>>>
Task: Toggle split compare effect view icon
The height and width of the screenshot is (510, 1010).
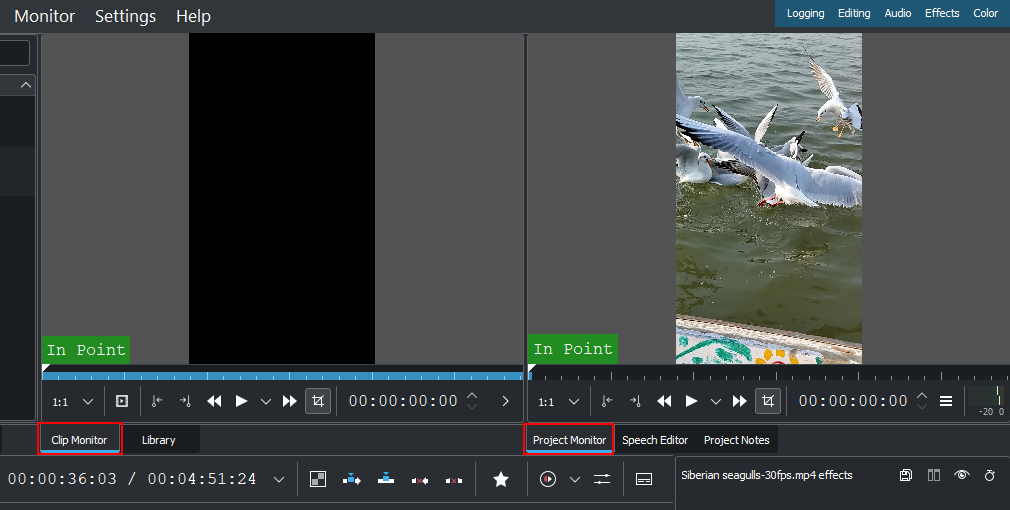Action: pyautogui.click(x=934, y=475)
<<<
>>>
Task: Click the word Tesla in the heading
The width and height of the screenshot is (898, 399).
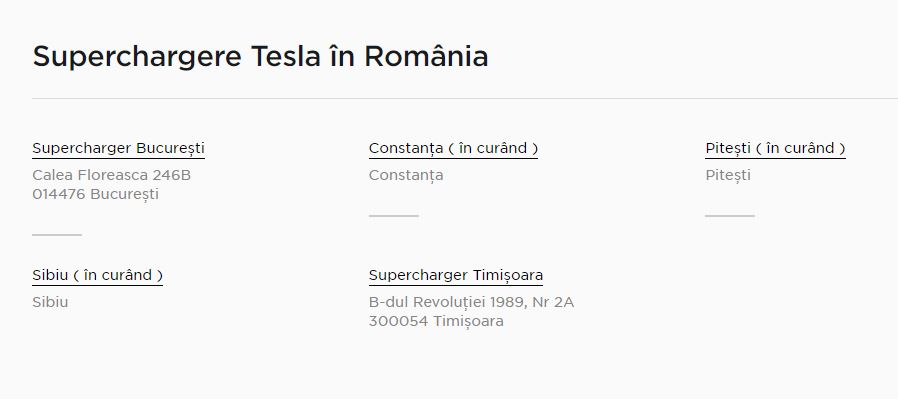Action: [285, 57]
<<<
» DESCRIPTION OF THE TASK
Print the lines from the line with "Task: Toggle split compare effect view icon" to the line with "Action: pyautogui.click(x=934, y=475)", both included, and leave the pictures out.

» EXPECTED ANSWER
Task: Toggle split compare effect view icon
The height and width of the screenshot is (510, 1010).
Action: pyautogui.click(x=934, y=475)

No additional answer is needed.